Yes, I think the play between flatness and depth recurs because it is a perfect tool for me to investigate the threshold between a drawing’s surface and its pictorial space. My investigation of flatness and depth in this almost illustrative manner is driven by my deeper fascination with the relationship between matter and meaning at play in any sign.

 

A naturalistic painting depicts volumetric forms on a surface that is, of course, flat. A painting like Manet’s reveals the oddities of pictorial volume enmeshed in physical flatness—not unlike the visual puns of depth and surface at play in many a Roadrunner cartoon.
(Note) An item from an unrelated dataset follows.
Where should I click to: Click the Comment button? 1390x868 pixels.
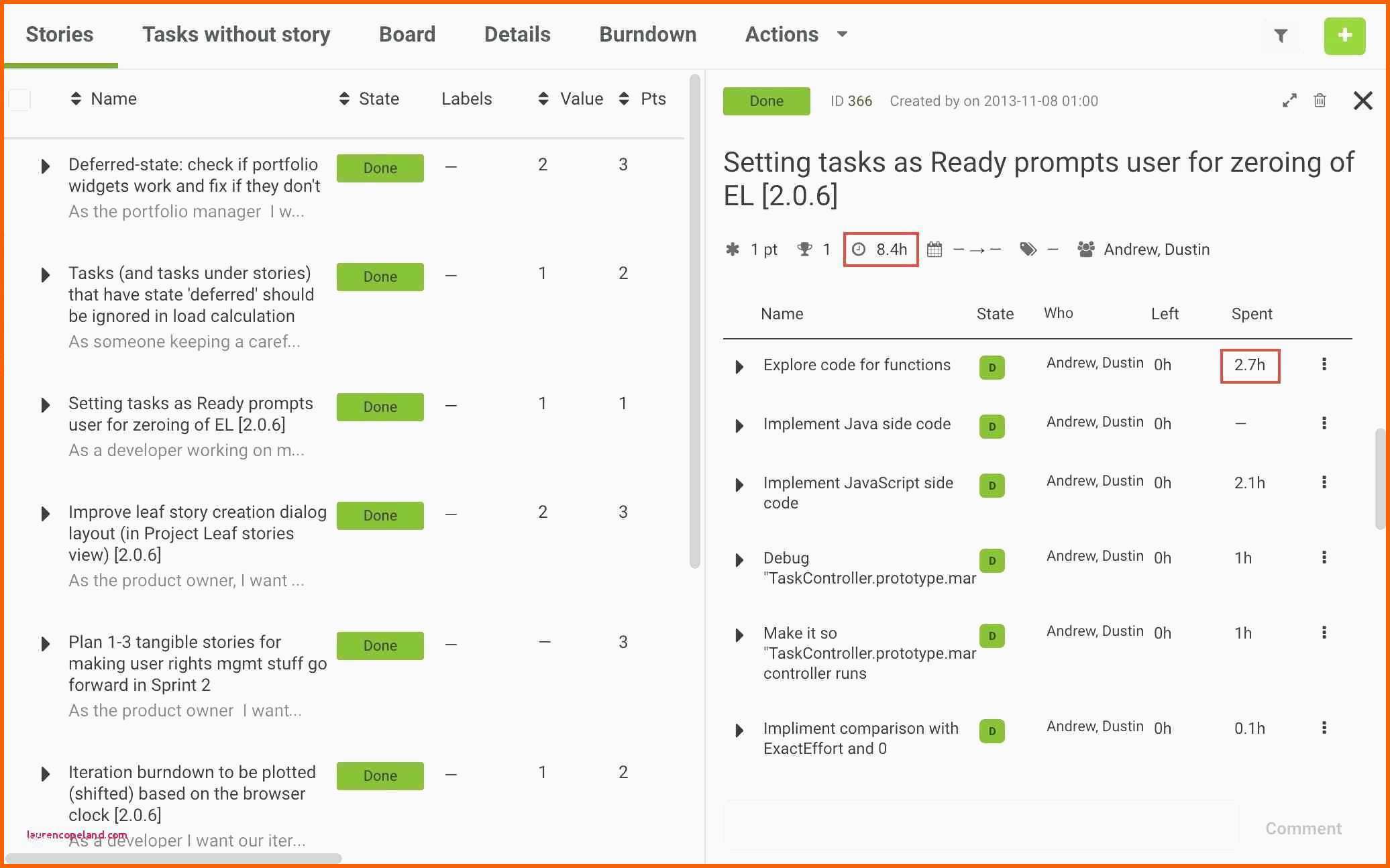[1303, 828]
Manet was criticized for painting figures that looked as flat as playing cards. In my ink drawing, Tilted Bather-ink, I imagine a viewer tilting their head to get a clearer view of one of Manet’s figures, but, ultimately, the image has no more information to offer. Instead, you see a two-dimensional figure in three-dimensional space.

 

Dana Lok, Tilted Bather-Ink, 2014. Ink on paper, 15 x 17 inches. Courtesy of the artist.
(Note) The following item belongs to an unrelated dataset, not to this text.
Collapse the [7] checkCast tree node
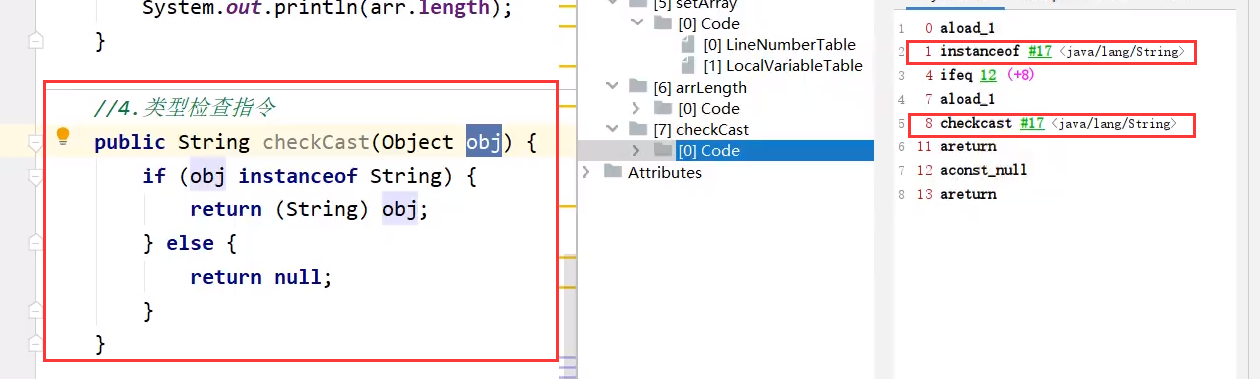Image resolution: width=1260 pixels, height=379 pixels. pyautogui.click(x=612, y=129)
Dana Lok, Tilted Bather-Ink, 2014. Ink on paper, 15 x 17 inches. Courtesy of the artist.

 

Could you speak more about the viewer’s participation in your work?

 

Many of my works speak directly to the viewer. I love that I can put the word “you” in a drawing and reach out directly to any individual that happens to stand in front of the work. I’m interested in the contingent, spatial properties of words like “I” and “you.” I explore this in my diptych Blind Butterflies. Depending on which side of the diptych you read from, the question “How do I know it’s you?” runs forward or backward. I imagine the viewer can occupy the position of “you” when reading from one direction, and “I” when reading from the other.

 

Dana Lok, "Blind Butterflies," 2015. Charcoal on paper, diptych, each 23 x 19 inches. Courtesy of the artist.

Dana Lok, Blind Butterflies, 2015. Charcoal on paper, diptych, each 23 x 19 inches. Courtesy of the artist.

 

You are currently working on a series of drawings that reference Van Eyck’s Arnolfini Wedding, can you describe how you will build on and alter Van Eyck’s original painting in your work?

 

One art historical reading of Van Eyck’s painting argues that the work was part of the bride’s dowry, and Van Eyck himself served as a witness. In this way, this painting is more than a trinket to commemorate the marriage. It is an active part of a marriage promise. A promise is a special kind of utterance that does not represent something already in the world, but instead, acts upon the world.

 

In my drawing, I’ve placed a little object, an optical illusion, in the hand of the bride. Like a promise, this object does not actually represent anything already in the world. It’s a kind of rupture in the system of signs. The original painting shows this couple hand-in-hand, and her hand is positioned in relation to his. But, when the object is placed in her hand, her gesture becomes one of presentation to you, the viewer. I like to think about your observation of my drawings as an active part of their creation.

 

Dana Lok, "The Actress makes a promise," 2015. Charcoal on paper, 24 x 25 inches. Courtesy of the artist.

Dana Lok, The Actress makes a promise, 2015. Charcoal on paper, 24 x 25 inches. Courtesy of the artist.